Exhibit 5.1
September 29, 2025
Nocera, Inc.
3F (Building B), No. 185, Sec. 1, Datong Rd., Xizhi Dist.
New Taipei City 221, Taiwan (R.O.C.)
Re: Nocera, Inc. - Registration Statement on Form S-1
Ladies and Gentlemen:
This opinion is furnished to you in connection with a Registration Statement on Form S-1 (the “Registration Statement”) filed with the Securities and Exchange Commission (the “Commission”) under the Securities Act of 1933, as amended (the “Securities Act”), for the registration of the resale of up to an aggregate of 45,000,000 shares (the “Conversion Shares”) of common stock, par value $0.001 per share (the “Common Stock”), issuable upon conversion of shares of Series B Convertible Non-Voting Preferred Stock, par value $0.001 per share (the “Series B Preferred Stock”), issued or to be issued to the Selling Stockholder (as defined below) pursuant to that certain Securities Purchase Agreement, dated as of August 29, 2025, between Nocera, Inc., a Nevada corporation (the “Company”), and the Selling Stockholder (the “Purchase Agreement”). All of the Conversion Shares are being registered on behalf of the institutional accredited investor party to the Purchase Agreement (the “Selling Stockholder”).

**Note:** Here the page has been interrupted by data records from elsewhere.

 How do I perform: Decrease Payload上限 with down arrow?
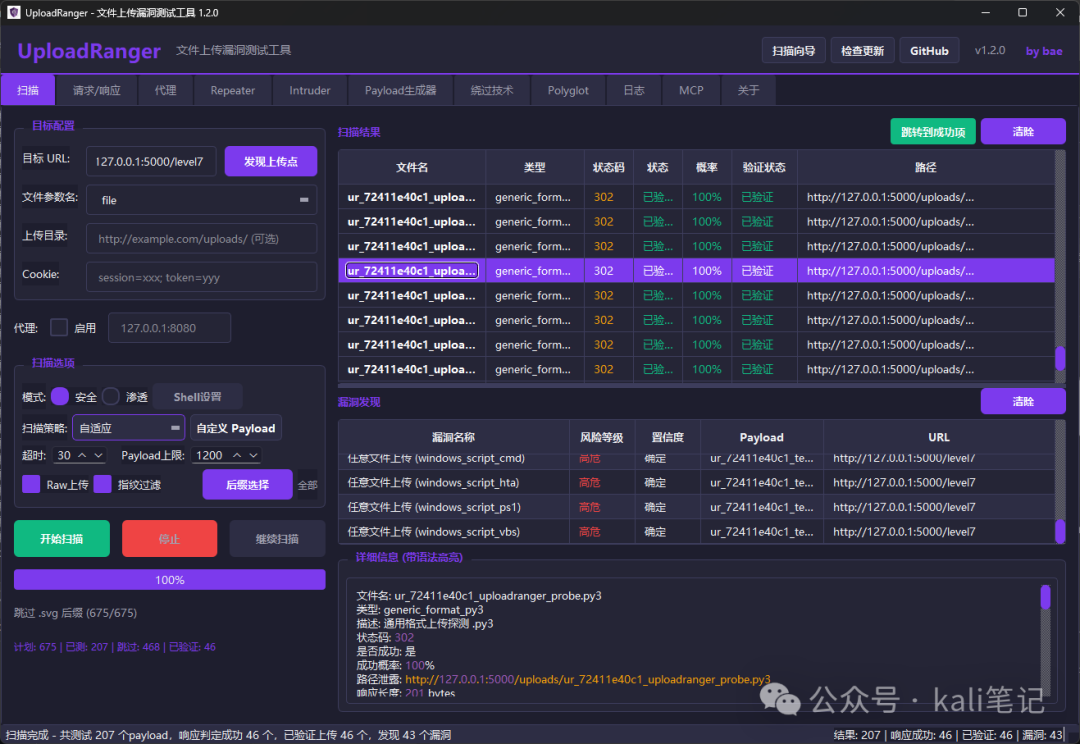(x=253, y=455)
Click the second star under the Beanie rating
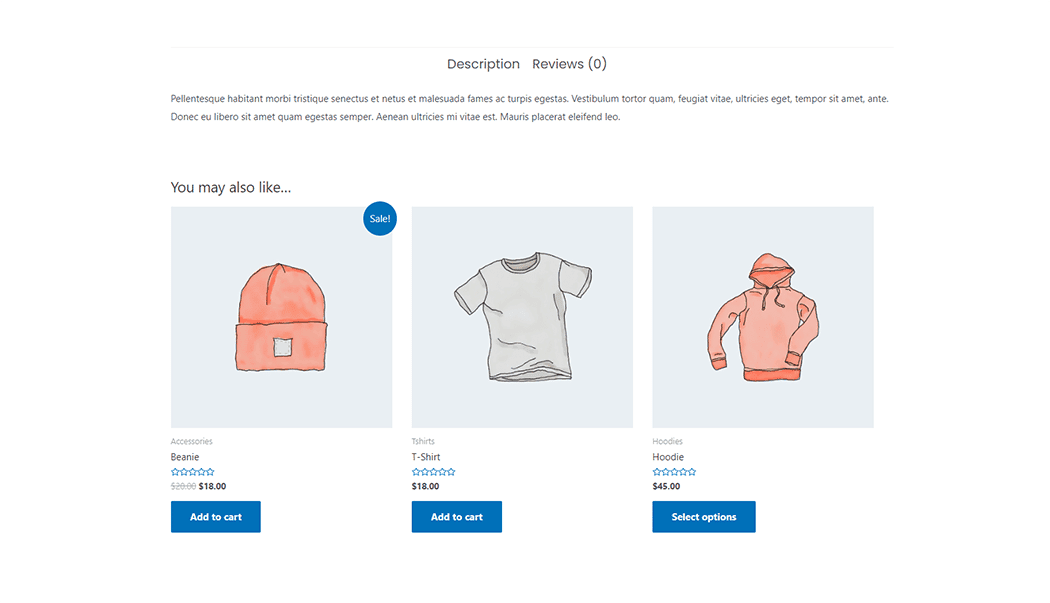The image size is (1050, 603). coord(184,471)
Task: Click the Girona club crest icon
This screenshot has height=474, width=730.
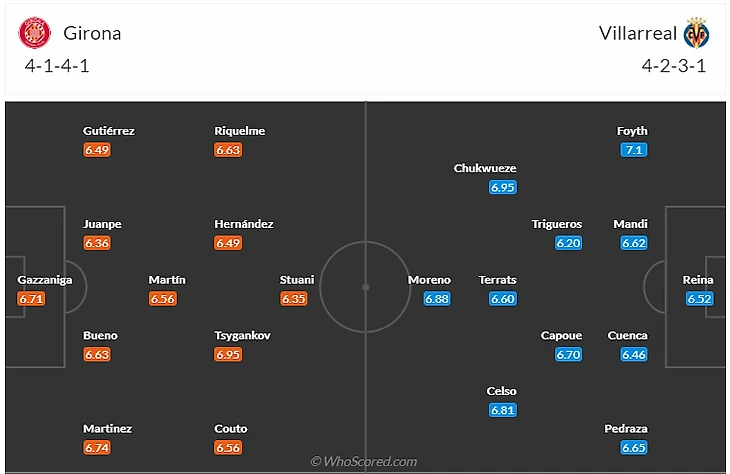Action: 34,34
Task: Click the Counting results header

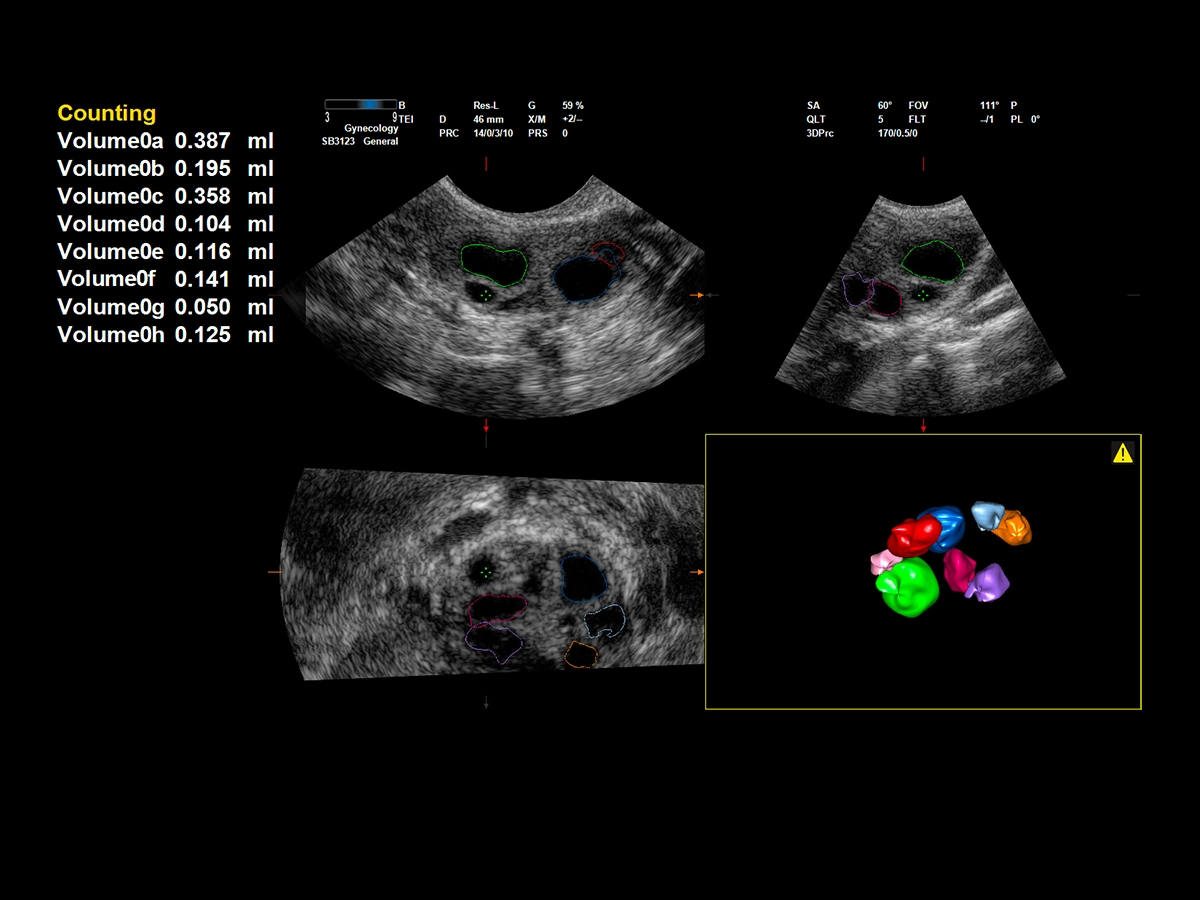Action: coord(106,113)
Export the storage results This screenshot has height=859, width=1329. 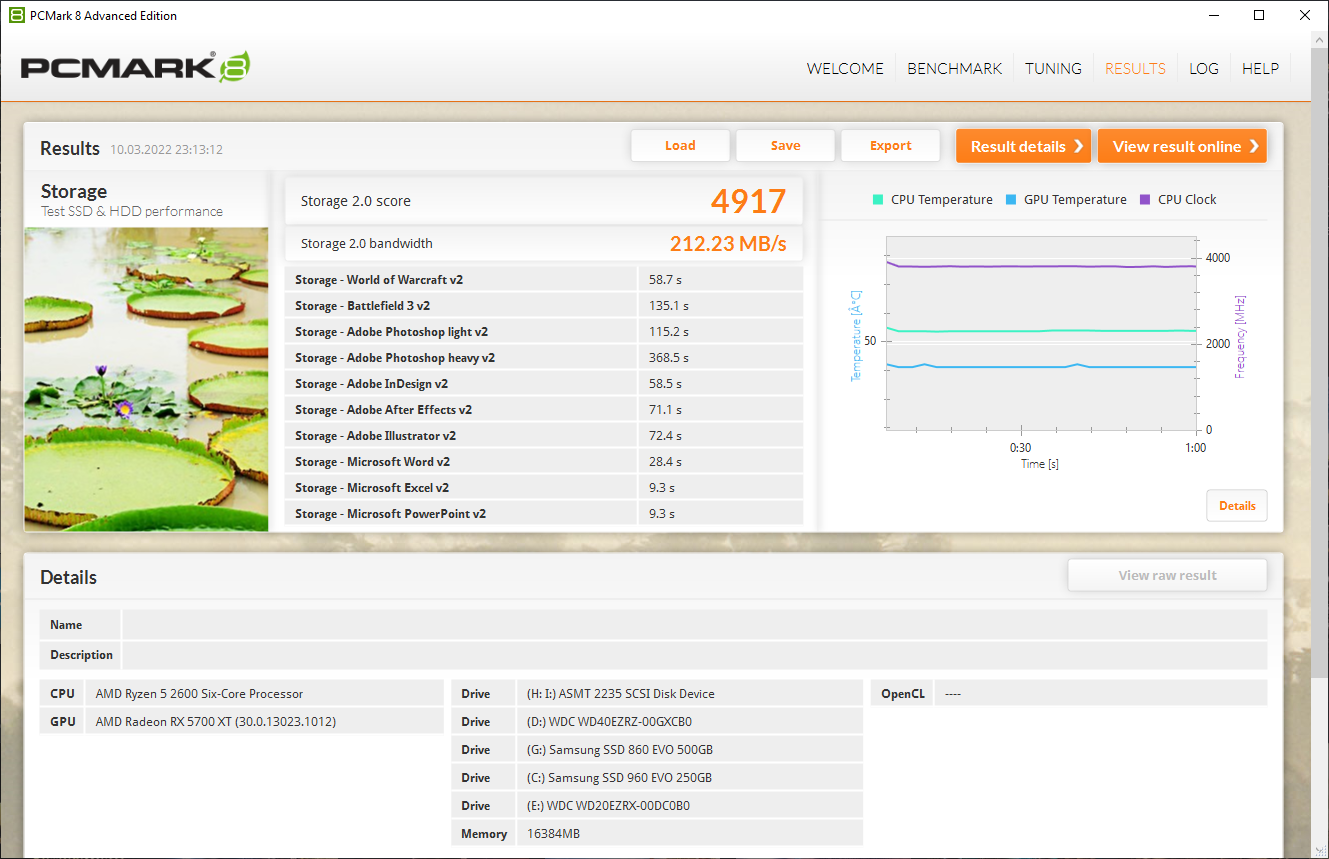[890, 145]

As counsel to the Company, we have examined the Registration Statement and the originals or copies, certified or otherwise identified to our satisfaction, of such other documents, corporate records, certificates of public officials and other instruments as we have deemed necessary for the purposes of rendering this opinion and we are familiar with the proceedings taken and proposed to be taken by the Company in connection with the filing of the Registration Statement as it relates to the Conversion Shares. In our examination, we have assumed the genuineness of all signatures, the authenticity of all documents submitted to us as originals and the conformity with the originals of all documents submitted to us as copies.
We have assumed that, at or prior to the time of the delivery of any of the Conversion Shares, there will not have occurred any change in the law or the facts affecting the validity of the Conversion Shares.
Based upon and subject to the foregoing, we are of the opinion that the Conversion Shares have been duly authorized and, when issued, delivered and paid for upon conversion of the Series B Preferred Stock in accordance with the terms of the Certificate of Designation, will be validly issued, fully paid and nonassessable.
The opinions expressed herein are limited solely to the Nevada Revised Statutes (the “NRS”), including the applicable provisions of the Nevada Constitution and the reported judicial decisions interpreting such law, as currently in effect, and we express no opinion as to the effect of any other law of the State of Nevada or the laws of any other jurisdiction.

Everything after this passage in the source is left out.